WHAT IS BEING ASKED: Please output only the lines that begin at the line with "Task: Switch to Detail view" and run through the end of the entries below, exactly as written. Drop all pictures.

TASK INPUTS:
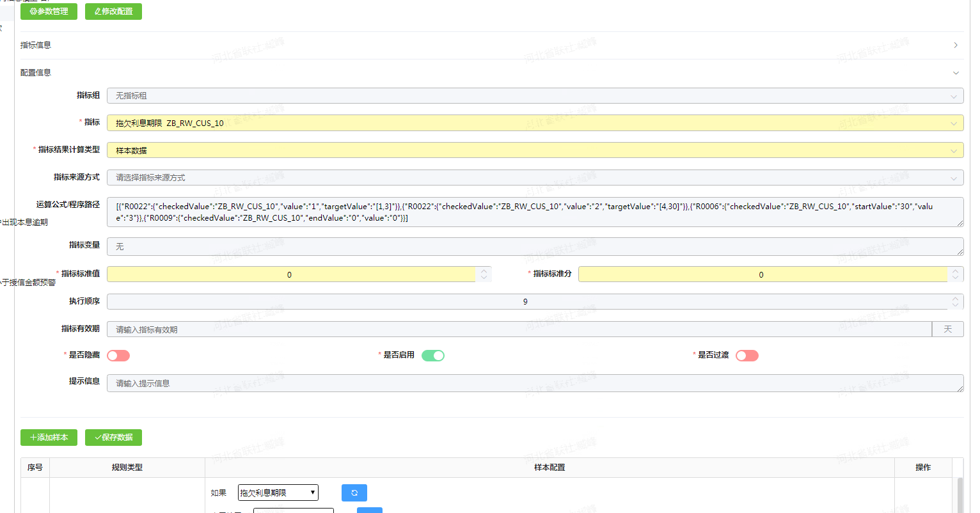The width and height of the screenshot is (980, 513).
Task: Open the 指标结果计算类型 dropdown
Action: pos(535,150)
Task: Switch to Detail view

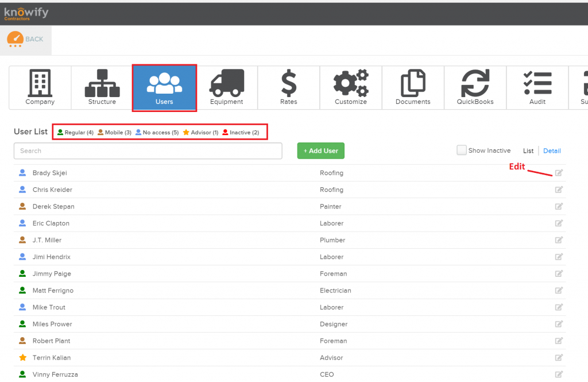Action: [551, 151]
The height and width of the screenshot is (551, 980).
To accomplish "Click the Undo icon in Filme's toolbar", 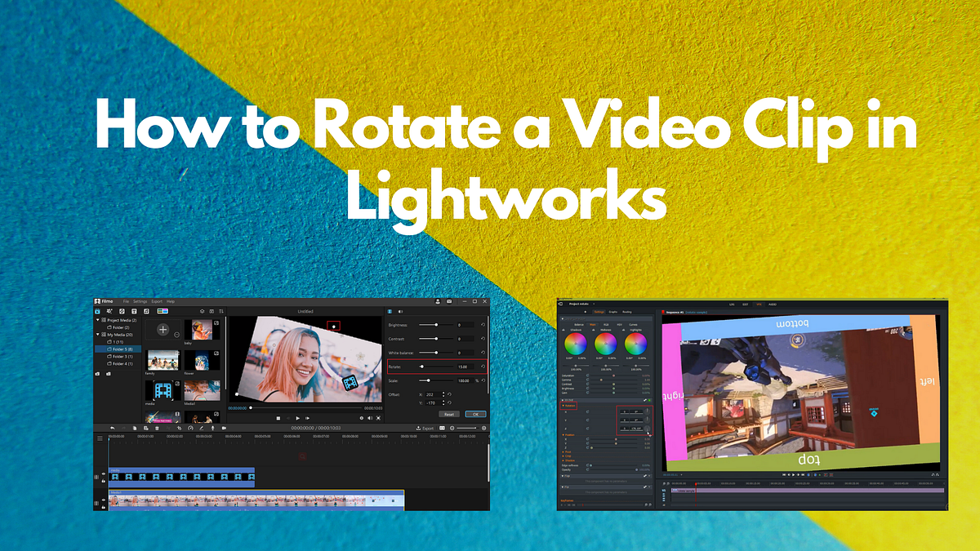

YOUR SOLUTION:
Task: Switch to Detail view

Action: [551, 151]
The height and width of the screenshot is (551, 980).
To accomplish "Click the Undo icon in Filme's toolbar", 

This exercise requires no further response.